Work request: Copy the entries below, substituting "Screen size" for each occurrence of "Image resolution" and leaving everything else unchanged.

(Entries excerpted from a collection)
====
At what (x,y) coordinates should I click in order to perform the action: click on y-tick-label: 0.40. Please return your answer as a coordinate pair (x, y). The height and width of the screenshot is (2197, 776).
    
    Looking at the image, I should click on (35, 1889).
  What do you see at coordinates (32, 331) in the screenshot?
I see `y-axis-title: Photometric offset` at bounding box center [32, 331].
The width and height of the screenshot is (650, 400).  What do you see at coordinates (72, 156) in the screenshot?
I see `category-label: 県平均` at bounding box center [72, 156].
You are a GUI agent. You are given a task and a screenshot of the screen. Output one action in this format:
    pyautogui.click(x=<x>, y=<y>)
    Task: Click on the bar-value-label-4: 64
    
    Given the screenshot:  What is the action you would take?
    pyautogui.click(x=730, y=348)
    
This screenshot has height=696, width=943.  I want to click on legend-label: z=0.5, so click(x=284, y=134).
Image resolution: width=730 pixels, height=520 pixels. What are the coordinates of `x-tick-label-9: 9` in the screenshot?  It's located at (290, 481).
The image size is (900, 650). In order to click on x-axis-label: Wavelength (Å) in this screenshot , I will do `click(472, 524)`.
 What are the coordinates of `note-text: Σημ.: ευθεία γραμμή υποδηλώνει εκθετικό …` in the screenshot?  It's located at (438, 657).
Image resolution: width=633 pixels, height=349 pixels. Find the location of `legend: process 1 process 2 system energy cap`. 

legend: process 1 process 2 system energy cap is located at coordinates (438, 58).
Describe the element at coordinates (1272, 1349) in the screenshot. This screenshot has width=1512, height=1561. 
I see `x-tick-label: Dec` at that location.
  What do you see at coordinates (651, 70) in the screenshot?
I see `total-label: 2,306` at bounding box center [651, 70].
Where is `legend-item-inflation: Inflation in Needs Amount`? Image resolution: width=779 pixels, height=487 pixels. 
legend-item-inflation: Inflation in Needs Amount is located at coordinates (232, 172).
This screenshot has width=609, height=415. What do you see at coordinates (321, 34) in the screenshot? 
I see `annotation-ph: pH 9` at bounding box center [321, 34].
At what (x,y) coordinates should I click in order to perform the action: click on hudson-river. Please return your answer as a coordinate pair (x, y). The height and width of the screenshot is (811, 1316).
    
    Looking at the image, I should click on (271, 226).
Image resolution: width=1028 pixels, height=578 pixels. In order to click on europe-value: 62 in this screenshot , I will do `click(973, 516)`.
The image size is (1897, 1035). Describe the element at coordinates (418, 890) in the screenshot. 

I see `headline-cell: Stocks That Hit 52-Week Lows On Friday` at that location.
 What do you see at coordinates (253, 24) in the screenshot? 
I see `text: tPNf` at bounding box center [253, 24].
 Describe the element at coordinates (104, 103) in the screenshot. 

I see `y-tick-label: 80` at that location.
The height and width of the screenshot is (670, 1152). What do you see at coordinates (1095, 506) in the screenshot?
====
Reply:
At what (x,y) coordinates should I click in order to perform the action: click on y-tick-label: 0.40. Please return your answer as a coordinate pair (x, y). The height and width of the screenshot is (2197, 776).
    
    Looking at the image, I should click on (35, 1889).
  What do you see at coordinates (32, 331) in the screenshot?
I see `y-axis-title: Photometric offset` at bounding box center [32, 331].
The width and height of the screenshot is (650, 400).  What do you see at coordinates (72, 156) in the screenshot?
I see `category-label: 県平均` at bounding box center [72, 156].
You are a GUI agent. You are given a task and a screenshot of the screen. Output one action in this format:
    pyautogui.click(x=<x>, y=<y>)
    Task: Click on the bar-value-label-4: 64
    
    Given the screenshot:  What is the action you would take?
    pyautogui.click(x=730, y=348)
    
This screenshot has height=696, width=943.  I want to click on legend-label: z=0.5, so click(x=284, y=134).
Screen size: width=730 pixels, height=520 pixels. What are the coordinates of `x-tick-label-9: 9` in the screenshot?  It's located at (290, 481).
The image size is (900, 650). In order to click on x-axis-label: Wavelength (Å) in this screenshot , I will do `click(472, 524)`.
 What are the coordinates of `note-text: Σημ.: ευθεία γραμμή υποδηλώνει εκθετικό …` in the screenshot?  It's located at (438, 657).
Screen size: width=633 pixels, height=349 pixels. Find the location of `legend: process 1 process 2 system energy cap`. 

legend: process 1 process 2 system energy cap is located at coordinates (438, 58).
Describe the element at coordinates (1272, 1349) in the screenshot. This screenshot has width=1512, height=1561. 
I see `x-tick-label: Dec` at that location.
  What do you see at coordinates (651, 70) in the screenshot?
I see `total-label: 2,306` at bounding box center [651, 70].
Where is `legend-item-inflation: Inflation in Needs Amount`? Screen size: width=779 pixels, height=487 pixels. 
legend-item-inflation: Inflation in Needs Amount is located at coordinates (232, 172).
This screenshot has width=609, height=415. What do you see at coordinates (321, 34) in the screenshot? 
I see `annotation-ph: pH 9` at bounding box center [321, 34].
At what (x,y) coordinates should I click in order to perform the action: click on hudson-river. Please return your answer as a coordinate pair (x, y). The height and width of the screenshot is (811, 1316).
    
    Looking at the image, I should click on (271, 226).
Screen size: width=1028 pixels, height=578 pixels. In order to click on europe-value: 62 in this screenshot , I will do `click(973, 516)`.
The image size is (1897, 1035). Describe the element at coordinates (418, 890) in the screenshot. 

I see `headline-cell: Stocks That Hit 52-Week Lows On Friday` at that location.
 What do you see at coordinates (253, 24) in the screenshot? 
I see `text: tPNf` at bounding box center [253, 24].
 Describe the element at coordinates (104, 103) in the screenshot. 

I see `y-tick-label: 80` at that location.
The height and width of the screenshot is (670, 1152). What do you see at coordinates (1095, 506) in the screenshot?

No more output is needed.